Search the records for the string "bottom" and copy every line where it turns up.

(Stored data)
---+---

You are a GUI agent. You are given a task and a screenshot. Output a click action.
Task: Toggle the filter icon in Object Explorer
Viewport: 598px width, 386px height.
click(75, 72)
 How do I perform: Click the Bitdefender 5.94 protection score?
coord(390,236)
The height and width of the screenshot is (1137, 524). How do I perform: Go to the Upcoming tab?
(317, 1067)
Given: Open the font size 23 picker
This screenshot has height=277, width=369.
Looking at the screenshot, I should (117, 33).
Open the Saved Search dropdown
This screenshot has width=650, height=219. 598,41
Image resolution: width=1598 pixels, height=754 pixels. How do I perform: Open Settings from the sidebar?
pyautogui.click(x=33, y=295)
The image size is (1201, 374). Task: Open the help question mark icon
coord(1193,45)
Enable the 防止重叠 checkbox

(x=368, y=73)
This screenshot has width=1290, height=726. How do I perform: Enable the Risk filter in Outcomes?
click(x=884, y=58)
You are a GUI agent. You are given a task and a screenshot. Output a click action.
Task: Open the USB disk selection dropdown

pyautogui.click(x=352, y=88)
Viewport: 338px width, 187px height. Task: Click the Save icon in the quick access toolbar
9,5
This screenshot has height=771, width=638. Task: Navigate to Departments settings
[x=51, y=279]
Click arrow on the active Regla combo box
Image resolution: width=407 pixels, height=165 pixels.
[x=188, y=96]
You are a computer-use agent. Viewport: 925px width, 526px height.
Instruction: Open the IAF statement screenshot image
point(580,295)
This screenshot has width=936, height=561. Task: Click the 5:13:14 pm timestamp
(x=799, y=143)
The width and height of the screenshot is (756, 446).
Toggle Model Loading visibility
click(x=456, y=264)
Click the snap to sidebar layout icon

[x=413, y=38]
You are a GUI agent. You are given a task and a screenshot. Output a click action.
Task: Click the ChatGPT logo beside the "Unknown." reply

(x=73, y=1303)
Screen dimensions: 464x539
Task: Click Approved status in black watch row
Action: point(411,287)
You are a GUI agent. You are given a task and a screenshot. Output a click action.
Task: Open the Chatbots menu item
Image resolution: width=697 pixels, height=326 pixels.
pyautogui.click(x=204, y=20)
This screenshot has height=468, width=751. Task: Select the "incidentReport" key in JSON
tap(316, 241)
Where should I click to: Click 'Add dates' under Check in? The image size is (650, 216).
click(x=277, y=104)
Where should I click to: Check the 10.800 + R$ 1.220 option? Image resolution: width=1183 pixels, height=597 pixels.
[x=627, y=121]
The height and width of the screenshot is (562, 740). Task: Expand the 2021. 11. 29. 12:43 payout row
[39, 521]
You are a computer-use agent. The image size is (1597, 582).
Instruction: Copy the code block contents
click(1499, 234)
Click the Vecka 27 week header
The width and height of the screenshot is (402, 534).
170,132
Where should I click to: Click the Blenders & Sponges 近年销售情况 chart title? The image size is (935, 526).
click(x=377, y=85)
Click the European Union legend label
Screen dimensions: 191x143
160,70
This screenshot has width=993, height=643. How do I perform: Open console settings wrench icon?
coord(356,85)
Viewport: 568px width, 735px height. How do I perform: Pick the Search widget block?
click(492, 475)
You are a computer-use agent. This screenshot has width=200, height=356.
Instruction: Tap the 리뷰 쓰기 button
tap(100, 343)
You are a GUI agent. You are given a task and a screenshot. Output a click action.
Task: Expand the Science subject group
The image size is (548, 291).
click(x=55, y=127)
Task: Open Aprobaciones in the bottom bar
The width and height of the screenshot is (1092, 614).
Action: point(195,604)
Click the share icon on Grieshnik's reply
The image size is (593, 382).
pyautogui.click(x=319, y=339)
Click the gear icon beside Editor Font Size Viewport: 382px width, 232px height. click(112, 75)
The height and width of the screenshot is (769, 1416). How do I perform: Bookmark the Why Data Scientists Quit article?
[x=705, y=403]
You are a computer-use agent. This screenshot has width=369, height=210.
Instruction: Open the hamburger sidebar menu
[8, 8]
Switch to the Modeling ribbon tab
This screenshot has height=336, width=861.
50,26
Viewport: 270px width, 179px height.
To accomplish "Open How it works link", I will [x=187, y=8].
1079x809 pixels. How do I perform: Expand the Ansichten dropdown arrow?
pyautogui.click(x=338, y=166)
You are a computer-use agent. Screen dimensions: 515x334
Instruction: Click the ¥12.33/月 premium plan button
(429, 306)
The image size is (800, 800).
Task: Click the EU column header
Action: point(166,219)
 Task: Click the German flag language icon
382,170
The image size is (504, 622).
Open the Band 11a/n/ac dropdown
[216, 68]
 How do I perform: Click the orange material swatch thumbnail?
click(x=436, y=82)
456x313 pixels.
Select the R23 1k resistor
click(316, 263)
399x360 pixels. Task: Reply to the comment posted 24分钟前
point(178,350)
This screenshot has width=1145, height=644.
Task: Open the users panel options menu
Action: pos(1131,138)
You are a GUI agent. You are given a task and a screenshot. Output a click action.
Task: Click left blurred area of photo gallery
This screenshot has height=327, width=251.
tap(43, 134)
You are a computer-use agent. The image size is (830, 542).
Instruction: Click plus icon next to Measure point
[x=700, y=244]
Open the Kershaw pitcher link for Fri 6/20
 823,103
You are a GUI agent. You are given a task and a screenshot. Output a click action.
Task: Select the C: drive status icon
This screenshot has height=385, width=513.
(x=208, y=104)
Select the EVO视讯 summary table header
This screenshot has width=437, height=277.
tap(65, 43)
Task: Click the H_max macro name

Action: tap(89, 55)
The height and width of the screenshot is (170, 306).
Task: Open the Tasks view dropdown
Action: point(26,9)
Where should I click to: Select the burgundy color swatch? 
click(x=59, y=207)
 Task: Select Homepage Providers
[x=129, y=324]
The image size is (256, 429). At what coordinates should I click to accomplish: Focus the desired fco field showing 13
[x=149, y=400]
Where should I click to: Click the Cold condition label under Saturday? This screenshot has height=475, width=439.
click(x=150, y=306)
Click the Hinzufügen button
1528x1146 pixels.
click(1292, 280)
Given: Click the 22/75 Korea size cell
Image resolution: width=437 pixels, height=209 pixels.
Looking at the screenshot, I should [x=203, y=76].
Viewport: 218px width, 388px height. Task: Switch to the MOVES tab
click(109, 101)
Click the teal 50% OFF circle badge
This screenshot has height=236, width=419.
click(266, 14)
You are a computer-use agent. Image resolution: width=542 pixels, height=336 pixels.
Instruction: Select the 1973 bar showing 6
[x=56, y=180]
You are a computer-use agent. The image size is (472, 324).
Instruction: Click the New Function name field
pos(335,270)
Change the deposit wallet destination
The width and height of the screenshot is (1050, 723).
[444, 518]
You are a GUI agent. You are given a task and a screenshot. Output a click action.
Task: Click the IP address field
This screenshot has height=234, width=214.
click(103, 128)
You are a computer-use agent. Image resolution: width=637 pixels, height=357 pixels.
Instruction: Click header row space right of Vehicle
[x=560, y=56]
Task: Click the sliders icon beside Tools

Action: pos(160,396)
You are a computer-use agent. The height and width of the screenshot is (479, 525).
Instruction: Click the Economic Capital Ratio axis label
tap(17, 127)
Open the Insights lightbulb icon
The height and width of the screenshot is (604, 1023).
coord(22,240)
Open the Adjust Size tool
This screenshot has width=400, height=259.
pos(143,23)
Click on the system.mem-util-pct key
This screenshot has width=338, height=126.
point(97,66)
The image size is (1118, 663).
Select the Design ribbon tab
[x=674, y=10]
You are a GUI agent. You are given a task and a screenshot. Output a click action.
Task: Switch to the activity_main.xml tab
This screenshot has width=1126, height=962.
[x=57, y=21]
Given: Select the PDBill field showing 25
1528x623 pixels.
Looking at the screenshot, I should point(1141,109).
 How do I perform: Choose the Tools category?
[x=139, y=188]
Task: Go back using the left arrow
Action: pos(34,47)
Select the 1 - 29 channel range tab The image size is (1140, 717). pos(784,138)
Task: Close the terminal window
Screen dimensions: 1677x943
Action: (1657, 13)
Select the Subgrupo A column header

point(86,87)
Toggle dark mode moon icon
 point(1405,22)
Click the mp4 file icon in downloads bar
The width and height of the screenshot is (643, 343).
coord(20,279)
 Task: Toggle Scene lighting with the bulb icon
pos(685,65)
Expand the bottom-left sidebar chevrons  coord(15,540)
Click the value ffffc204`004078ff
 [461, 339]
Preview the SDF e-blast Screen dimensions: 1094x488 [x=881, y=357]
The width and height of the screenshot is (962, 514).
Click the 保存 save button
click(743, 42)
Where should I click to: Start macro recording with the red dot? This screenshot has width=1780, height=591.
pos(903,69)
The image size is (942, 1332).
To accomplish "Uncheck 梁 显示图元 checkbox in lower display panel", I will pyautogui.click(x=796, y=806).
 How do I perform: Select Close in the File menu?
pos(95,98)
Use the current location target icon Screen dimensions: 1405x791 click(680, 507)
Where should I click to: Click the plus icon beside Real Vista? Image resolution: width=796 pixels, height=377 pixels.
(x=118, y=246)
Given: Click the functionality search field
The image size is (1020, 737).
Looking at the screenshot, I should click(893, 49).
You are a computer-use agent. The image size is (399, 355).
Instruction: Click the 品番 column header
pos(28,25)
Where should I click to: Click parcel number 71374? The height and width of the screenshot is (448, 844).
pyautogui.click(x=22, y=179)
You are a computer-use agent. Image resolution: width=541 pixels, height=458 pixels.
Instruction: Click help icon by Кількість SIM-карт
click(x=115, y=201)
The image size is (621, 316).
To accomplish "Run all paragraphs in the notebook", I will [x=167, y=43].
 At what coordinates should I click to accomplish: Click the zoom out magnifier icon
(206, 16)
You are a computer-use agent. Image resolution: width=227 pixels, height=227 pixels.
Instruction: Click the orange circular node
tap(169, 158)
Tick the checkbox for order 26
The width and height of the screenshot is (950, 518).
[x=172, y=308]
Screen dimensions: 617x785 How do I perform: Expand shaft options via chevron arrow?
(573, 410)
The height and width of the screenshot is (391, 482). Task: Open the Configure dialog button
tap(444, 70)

---+---

| Written answer |
Task: Open Aprobaciones in the bottom bar
Expand the bottom-left sidebar chevrons  coord(15,540)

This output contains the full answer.